Progressive Guessing to Fixed Point: Rethinking Human Motion Prediction with Deep Equilibrium Models
Abstract
Many recent human motion prediction methods adopt a multi-stage refinement framework, where each stage produces an initial guess of future poses for the next stage. These guesses are progressively refined towards the target prediction through a sequence of spatial-temporal reasoning stages.However, such a cascaded design incurs large computation and memory overheads that grow at least linearly with network depth, and lack an explicit stopping criteria.In this paper, we propose MotionDEQ, a deep equilibrium motion predictor that reformulates progressive guessing paradigm as a fixed point problem within an implicit layer. This formulation is conceptually equivalent to performing infinitely many refinement steps, but requires only O(1) training memory and can be solved efficiently through any black-box solvers. We carefully design this implicit refinement process by integrating Euclidean geometric transformations into equilibrium learning, allowing the entire network to be equivariant.

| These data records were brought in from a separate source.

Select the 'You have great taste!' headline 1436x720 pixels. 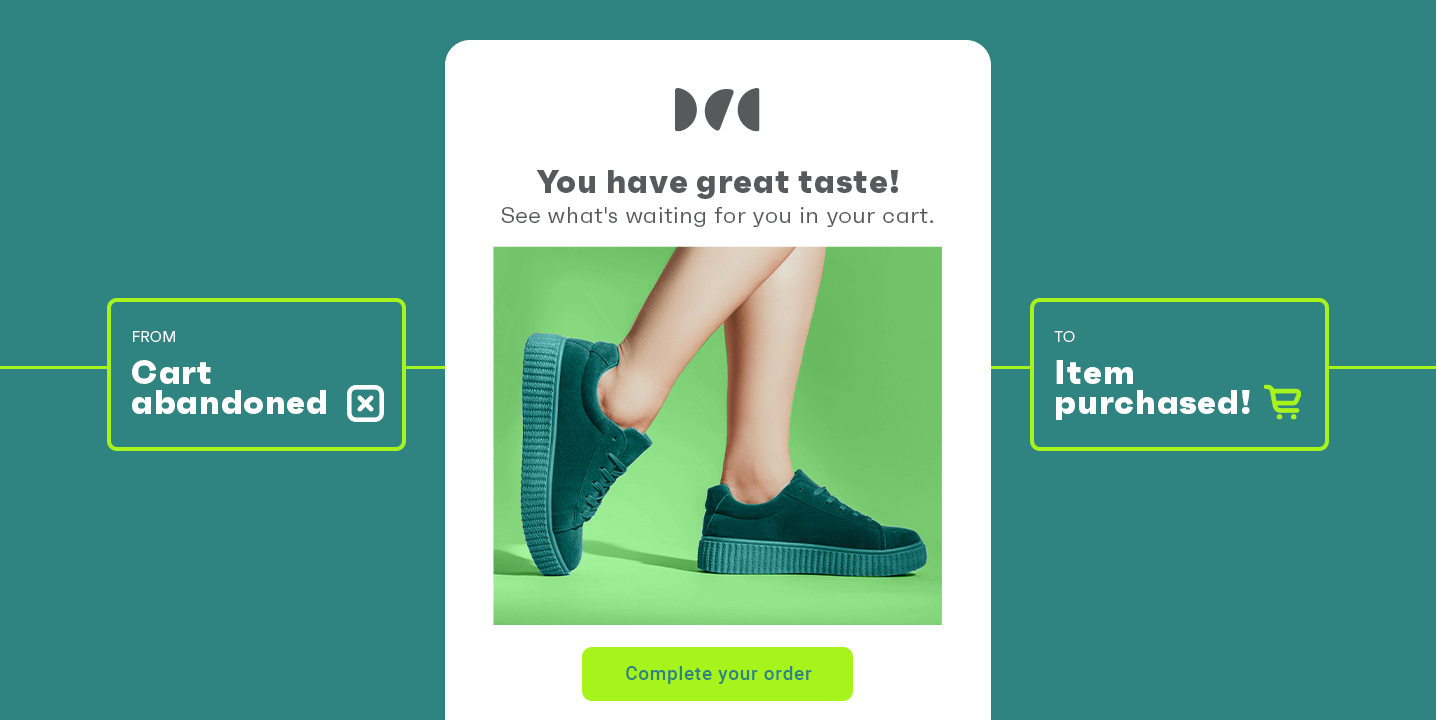tap(718, 182)
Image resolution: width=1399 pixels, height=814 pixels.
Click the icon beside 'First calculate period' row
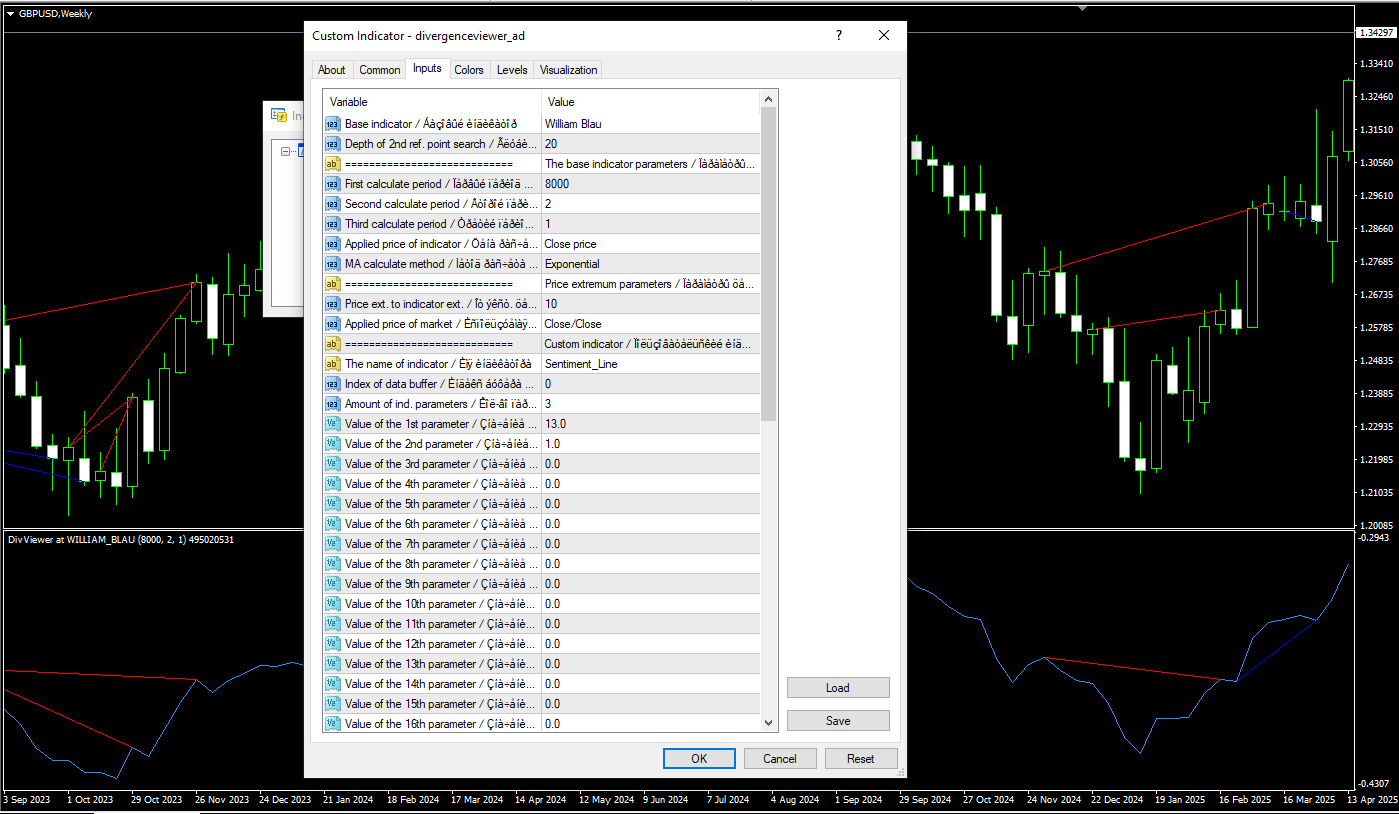332,184
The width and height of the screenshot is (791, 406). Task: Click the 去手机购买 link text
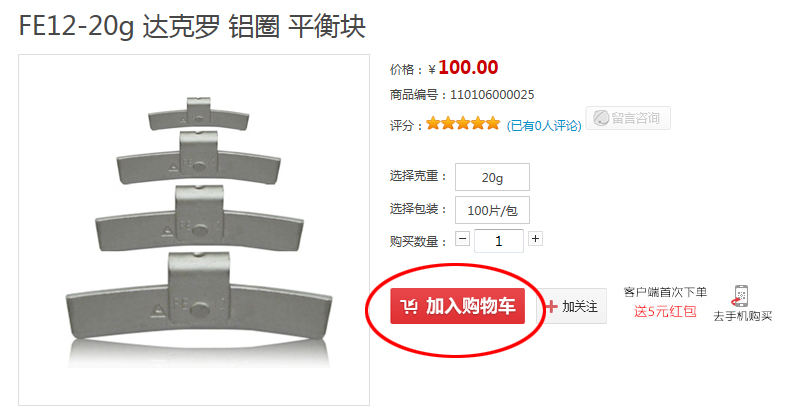(742, 316)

We also find DEQs naturally fit the real-world scenario where motion data comes streamingly: the converged fixed point can be reused as a warm initial guess, to help recycle the redundant inference computation when making subsequent predictions.Our experiments demonstrate that MotionDEQ achieves the state-of-the-art prediction performances with superior memory efficiency, using fewer than 300K parameters with 55.3mm prediction error at 400ms on the Human3.6M dataset.